Nebraskan defamation law to be challenged under the South African Constitution
The recent decision of the Eastern Cape High Court in Grahamstown (South Africa) in Burchell v Anglin 2010 3 SA 48 (ECG) deals with cross-border defamation in a commercial context. The plaintiff (who runs a game reserve and a hunting safari business in the vicinity of Grahamstown) alleged that the defendant made defamatory statements about him to a booking agent in Sydney, Nebraska (USA). Most of his safari clients originated from this agent. However, the bookings suddenly and dramatically decreased and, according to the plaintiff, this was due to defamatory statements made by the defendant to the agent. Accordingly, he instituted action for general damages and loss of profit.
Crouse AJ decided that the lex loci delicti was the law of Nebraska as the defamatory statements were heard and read in that state. However, although “[weighing] heavily in the balancing scale” (par 124), the place of the delict was in final instance “only to be used as a factor in a balancing test to decide which jurisdiction would have the most real or significant relationship with the defamation and the parties” (par 128). Nevertheless, taking into account the other connecting factors (listed in par 124), the judge decided that the law of Nebraska would prima facie be applicable.
In the process, the judge rejects the double actionability rule of the English common law (par 113). She refers in some detail to foreign case law (from the UK, Canada and the USA) and to foreign commentators (including Harris and Fridman). Her views are similar to these found in Forsyth’s Private International Law (2003) 339-340, the leading textbook on Southern African private international law.

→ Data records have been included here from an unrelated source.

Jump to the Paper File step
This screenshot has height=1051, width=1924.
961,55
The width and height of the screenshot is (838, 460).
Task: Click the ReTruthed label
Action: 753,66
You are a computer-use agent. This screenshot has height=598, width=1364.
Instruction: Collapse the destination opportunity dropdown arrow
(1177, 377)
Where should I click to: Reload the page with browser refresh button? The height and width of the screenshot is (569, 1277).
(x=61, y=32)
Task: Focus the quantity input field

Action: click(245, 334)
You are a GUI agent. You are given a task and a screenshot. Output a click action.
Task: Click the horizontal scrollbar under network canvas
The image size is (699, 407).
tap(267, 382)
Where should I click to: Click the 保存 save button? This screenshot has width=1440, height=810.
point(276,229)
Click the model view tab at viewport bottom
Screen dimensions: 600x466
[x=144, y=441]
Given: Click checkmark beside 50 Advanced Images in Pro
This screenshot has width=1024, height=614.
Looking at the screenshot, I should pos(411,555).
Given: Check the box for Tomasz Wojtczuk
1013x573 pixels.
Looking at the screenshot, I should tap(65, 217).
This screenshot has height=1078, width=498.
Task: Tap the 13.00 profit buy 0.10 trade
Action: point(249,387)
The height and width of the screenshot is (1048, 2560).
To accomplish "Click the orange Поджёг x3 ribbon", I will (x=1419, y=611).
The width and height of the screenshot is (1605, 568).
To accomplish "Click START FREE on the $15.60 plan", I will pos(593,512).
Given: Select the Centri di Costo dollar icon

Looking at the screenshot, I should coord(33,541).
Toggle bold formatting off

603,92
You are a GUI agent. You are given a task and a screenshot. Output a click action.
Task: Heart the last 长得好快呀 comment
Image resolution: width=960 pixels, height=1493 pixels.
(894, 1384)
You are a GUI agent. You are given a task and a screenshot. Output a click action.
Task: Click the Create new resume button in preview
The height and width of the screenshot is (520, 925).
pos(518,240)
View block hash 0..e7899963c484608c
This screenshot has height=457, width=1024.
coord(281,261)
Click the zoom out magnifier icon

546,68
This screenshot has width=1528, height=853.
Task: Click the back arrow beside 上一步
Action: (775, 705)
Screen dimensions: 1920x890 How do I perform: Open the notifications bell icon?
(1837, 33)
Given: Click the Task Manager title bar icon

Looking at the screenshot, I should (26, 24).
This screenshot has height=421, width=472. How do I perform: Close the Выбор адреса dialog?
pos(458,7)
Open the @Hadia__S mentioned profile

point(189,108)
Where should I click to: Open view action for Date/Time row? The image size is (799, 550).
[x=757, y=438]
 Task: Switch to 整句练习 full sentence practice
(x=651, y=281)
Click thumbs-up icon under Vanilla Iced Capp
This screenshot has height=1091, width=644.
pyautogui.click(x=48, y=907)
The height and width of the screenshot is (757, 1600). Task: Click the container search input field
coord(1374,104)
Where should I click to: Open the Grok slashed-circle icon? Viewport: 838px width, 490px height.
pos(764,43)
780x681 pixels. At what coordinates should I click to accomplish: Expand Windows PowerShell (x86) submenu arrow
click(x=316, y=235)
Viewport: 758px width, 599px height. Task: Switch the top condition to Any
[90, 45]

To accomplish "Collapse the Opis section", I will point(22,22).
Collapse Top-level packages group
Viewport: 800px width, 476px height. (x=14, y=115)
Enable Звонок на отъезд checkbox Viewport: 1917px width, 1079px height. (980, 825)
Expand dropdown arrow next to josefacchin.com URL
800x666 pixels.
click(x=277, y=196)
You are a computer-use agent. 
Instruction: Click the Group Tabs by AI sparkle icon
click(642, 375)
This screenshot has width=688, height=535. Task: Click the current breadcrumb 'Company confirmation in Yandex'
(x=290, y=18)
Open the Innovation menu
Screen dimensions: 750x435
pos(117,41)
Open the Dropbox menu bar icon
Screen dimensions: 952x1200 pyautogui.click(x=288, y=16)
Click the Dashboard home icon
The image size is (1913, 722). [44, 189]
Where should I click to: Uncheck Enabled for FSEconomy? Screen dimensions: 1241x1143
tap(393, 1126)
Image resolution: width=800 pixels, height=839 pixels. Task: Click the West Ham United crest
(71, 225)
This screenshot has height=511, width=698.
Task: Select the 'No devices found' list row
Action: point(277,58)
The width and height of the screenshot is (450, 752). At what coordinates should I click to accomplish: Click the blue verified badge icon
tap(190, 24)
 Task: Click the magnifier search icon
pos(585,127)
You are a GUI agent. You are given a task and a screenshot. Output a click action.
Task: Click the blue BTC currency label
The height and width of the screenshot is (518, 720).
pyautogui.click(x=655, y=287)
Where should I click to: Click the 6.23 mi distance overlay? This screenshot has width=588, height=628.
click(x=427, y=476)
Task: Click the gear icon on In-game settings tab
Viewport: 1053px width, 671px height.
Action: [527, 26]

However, according to Crouse AJ, the defamation laws of Nebraska needed to pass constitutional muster to be applied by a South African court: “In South Africa the highest test for our public policy is our Constitution. Just as all South African law is under public scrutiny, so any foreign law which a court intends to apply in South Africa should be placed under constitutional scrutiny. I must therefore decide whether the law of Nebraska passes constitutional muster in South Africa before deciding I can apply [the] same” (par 127). The court is therefore of the opinion that constitutional norms are always of direct application. (A similar view may be found in the recent judgement of the Supreme Court of Appeal in Lloyd’s v Classic Sailing Adventures 2010 SCA 89 (31 May 2010) per www.justice.gov.za/sca.) The issue of conflict with constitutional norms was referred to decision at the end of the trial (par 127). This may lead to an interesting decision as US defamation law is perceived to be pro-defendant (the defendant alleges that his statements are protected under the US constitution) (par 121) while South African defamation law is, in comparison, more favourable to the plaintiff, also due to constitutional provisions.